As I approached a white building door on a shockingly cold March night in Tribeca, I was greeted in the lobby by two graceful ladies sternly guarding a very short guest list. Adriane Ayma introduced herself as one of the two co-founders and artists hosting the party. She took the elevator up and I waited in mystery. After waiting to receive a check mark next to my name in anticipation and almost not getting in, I was approached by Anthony Frattin and was in to experience his newly launched art concept.

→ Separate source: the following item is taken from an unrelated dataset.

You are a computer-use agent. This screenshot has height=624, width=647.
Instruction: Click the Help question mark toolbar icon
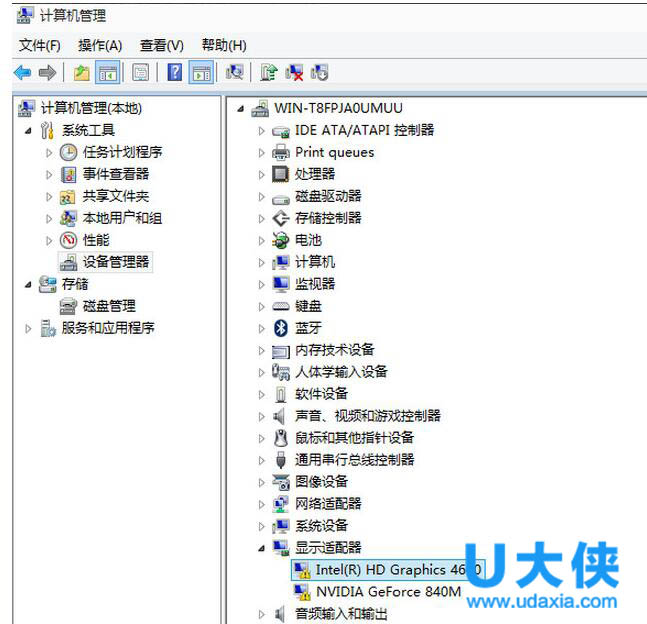(175, 72)
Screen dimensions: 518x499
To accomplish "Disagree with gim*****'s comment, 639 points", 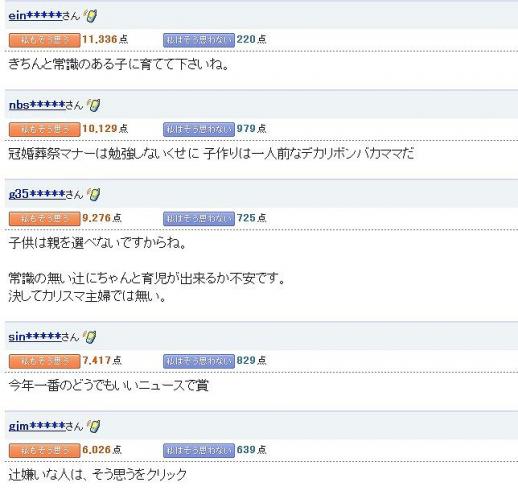I will tap(199, 451).
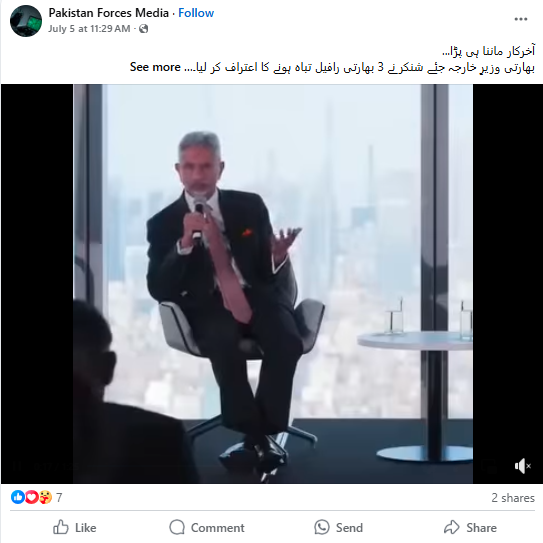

He led me to a tiny elevator that went up to the fourth floor and we walked down a white hallway with several mysterious blue pastel doors. On the next sharp left, we entered a brightly lit cozy studio with about 27 guests mingling with their glasses of wine. There was a mini bar, an industrial looking coffee table, and several large abstract paintings clung to the top of the walls. In the left corner of this buzzing room was where all the action took place.
Craig Mahoney, the featured and the third rotating artist was hard at work painting a large canvas as guests chattered and observed him. Before Mahoney, Monel King Aliote and Andrew Dejesus painted the same canvas leaving their collaborative mark and distinctive styles. Aliote created a pop art version of Marilyn Monroe, while Dejesus completely rebelled and defaced Marliyn’s face with splotchy paint marks covering her eyes and bosom. Mahoney finished by creating a graffiti wall and superimposing Audrey Hepburn and Humprey Bogart next to Marilyn creating a juxtaposition of Hollywood icons and street art. The surprise result is the nature of collaboration and life. The end results are exciting and unpredictable.
As artists themselves, Anthony and Adriane created ‘The Art Factory’ in reminiscent to the 80s party culture Warhol and Basquiat created with a hip scene of celebrity icons, artists, and stimulant lovers. In contrast, the duo aims to create an immersive and intimate environment for the audience to experience the process of art and its organic practice by emerging artists. The concept of three rotating artists for Adriane is methodical as she carefully picks the order of artists according to style, personality, and perception.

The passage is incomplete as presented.